DATA FOR THIS EXERCISE:
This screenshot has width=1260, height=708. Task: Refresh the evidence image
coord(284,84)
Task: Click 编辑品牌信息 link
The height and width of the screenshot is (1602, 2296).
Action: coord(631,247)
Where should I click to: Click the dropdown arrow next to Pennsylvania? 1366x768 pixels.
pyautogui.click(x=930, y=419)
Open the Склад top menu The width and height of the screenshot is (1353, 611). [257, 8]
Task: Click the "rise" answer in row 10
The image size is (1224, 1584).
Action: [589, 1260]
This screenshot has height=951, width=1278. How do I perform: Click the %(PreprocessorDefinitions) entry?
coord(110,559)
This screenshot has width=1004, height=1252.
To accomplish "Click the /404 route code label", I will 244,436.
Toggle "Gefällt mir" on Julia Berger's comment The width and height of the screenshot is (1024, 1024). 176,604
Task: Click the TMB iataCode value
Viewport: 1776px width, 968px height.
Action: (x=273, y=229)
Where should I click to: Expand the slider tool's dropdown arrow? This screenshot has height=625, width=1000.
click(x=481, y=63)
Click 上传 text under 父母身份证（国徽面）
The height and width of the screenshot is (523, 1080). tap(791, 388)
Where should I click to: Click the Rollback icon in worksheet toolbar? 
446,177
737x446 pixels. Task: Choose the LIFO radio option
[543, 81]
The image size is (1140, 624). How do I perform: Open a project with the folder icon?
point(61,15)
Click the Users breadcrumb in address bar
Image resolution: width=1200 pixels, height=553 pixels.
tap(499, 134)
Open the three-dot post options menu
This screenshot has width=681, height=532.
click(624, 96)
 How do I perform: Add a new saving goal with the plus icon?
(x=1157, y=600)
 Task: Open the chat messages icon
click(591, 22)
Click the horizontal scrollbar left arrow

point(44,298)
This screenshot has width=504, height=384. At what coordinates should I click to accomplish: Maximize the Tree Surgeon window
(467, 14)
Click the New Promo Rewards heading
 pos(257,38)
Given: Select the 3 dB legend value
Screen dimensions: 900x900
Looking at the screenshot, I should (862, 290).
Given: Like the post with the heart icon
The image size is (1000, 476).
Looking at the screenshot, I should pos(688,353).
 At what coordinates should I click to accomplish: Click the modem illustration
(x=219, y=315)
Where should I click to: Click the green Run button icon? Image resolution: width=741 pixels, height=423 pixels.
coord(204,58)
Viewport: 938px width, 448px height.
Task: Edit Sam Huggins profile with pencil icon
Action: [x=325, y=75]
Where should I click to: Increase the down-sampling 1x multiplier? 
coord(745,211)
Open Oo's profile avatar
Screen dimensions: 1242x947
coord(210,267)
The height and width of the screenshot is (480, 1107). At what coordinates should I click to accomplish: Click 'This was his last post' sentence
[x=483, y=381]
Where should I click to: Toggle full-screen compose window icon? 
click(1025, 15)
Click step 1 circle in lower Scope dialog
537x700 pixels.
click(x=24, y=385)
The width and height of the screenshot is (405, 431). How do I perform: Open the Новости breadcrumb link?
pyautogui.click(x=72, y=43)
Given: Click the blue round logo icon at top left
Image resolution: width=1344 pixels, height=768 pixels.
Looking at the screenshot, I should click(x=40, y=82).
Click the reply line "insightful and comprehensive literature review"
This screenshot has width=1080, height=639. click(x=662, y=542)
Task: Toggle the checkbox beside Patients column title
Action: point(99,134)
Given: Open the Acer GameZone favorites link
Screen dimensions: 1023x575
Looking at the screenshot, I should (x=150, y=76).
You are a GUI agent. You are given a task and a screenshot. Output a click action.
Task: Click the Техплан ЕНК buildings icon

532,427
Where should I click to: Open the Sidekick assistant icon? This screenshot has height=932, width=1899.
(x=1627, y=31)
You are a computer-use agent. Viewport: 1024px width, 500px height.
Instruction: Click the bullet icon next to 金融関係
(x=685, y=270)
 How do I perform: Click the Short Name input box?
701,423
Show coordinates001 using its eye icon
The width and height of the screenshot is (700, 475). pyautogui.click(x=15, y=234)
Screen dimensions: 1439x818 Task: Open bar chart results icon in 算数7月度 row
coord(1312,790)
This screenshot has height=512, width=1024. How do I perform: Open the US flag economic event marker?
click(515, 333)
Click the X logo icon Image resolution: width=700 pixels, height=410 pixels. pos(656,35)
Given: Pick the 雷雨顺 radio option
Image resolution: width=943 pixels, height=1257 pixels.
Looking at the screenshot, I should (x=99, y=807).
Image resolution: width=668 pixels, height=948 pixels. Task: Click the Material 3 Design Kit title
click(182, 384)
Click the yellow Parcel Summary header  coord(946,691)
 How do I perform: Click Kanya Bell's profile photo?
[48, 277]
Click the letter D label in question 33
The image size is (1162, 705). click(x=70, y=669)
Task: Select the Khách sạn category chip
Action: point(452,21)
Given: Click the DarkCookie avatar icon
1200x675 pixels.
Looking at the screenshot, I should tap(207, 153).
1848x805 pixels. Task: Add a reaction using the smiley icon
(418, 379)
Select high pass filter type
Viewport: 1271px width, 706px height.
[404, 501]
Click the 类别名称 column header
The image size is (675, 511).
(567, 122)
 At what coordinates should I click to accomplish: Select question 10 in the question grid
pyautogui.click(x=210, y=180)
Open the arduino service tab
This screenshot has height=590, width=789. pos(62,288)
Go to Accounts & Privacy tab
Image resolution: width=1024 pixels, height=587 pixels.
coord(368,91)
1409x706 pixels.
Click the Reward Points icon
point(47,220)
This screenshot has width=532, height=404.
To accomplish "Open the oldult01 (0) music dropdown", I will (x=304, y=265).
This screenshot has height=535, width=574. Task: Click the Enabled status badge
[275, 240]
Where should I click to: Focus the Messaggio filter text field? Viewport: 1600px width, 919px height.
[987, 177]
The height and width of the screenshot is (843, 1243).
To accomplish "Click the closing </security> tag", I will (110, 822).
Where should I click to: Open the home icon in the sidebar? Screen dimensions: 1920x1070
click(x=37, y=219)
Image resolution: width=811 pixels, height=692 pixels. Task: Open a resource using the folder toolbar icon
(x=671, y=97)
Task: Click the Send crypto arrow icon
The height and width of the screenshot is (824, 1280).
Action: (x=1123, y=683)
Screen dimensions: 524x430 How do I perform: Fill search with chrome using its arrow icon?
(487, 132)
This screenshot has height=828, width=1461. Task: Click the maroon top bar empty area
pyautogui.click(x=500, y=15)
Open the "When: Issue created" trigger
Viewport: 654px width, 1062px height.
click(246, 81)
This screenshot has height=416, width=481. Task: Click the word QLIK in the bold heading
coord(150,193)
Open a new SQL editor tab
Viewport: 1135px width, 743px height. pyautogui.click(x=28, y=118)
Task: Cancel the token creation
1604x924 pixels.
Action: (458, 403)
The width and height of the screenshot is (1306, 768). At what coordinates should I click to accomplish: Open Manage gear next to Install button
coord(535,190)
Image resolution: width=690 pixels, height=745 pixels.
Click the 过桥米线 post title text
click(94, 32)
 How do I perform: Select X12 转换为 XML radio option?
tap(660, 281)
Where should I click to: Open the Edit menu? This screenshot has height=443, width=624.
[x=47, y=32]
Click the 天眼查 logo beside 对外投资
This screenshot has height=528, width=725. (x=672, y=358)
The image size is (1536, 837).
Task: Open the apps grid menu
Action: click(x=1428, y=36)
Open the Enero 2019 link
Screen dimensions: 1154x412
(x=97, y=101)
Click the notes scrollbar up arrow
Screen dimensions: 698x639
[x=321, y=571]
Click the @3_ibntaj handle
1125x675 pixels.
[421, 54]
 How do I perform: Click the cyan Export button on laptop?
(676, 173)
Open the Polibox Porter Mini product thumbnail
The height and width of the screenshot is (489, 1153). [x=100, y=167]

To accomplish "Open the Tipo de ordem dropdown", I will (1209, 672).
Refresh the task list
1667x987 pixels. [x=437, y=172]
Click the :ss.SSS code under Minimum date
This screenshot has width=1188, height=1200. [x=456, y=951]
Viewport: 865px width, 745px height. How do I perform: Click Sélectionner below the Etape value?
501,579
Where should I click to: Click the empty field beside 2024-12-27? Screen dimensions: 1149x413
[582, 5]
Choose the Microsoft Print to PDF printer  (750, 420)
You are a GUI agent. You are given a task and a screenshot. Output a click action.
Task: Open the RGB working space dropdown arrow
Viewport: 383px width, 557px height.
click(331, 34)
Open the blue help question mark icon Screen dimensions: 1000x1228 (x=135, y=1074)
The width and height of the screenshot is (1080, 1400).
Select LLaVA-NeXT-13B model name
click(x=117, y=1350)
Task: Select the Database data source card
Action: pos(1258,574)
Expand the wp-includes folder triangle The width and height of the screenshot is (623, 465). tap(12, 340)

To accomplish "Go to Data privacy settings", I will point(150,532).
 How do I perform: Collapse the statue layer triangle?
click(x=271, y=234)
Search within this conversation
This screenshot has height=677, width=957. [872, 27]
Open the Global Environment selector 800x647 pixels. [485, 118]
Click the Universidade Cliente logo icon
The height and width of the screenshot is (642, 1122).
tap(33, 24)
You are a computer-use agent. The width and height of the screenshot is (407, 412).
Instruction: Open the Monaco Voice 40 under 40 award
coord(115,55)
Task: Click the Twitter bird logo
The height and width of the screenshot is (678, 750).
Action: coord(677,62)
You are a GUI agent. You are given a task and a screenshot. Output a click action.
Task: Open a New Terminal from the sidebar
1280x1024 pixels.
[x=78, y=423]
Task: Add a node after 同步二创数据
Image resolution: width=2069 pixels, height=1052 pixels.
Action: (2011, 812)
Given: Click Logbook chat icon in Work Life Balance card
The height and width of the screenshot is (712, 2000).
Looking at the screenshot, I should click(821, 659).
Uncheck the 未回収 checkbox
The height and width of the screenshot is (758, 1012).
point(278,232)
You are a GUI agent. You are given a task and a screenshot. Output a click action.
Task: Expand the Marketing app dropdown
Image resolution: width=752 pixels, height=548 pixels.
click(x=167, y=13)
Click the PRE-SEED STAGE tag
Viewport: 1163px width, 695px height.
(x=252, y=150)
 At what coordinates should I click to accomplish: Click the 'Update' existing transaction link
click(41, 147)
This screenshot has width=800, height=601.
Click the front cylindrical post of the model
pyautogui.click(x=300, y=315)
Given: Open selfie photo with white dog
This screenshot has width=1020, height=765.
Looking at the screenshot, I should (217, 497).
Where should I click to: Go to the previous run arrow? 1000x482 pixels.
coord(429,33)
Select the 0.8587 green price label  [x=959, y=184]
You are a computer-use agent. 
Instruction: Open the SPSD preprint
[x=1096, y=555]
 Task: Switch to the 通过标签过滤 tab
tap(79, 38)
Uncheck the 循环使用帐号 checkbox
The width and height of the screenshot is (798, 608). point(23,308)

GOAL OF THE EXERCISE:
Search the records above for the string "computer". Copy every line that contains it.

TASK RESPONSE:
You are a computer-use agent. Viewport: 1024px width, 500px height.
You are a computer-use agent. The width and height of the screenshot is (407, 412).
You are a computer-use agent. 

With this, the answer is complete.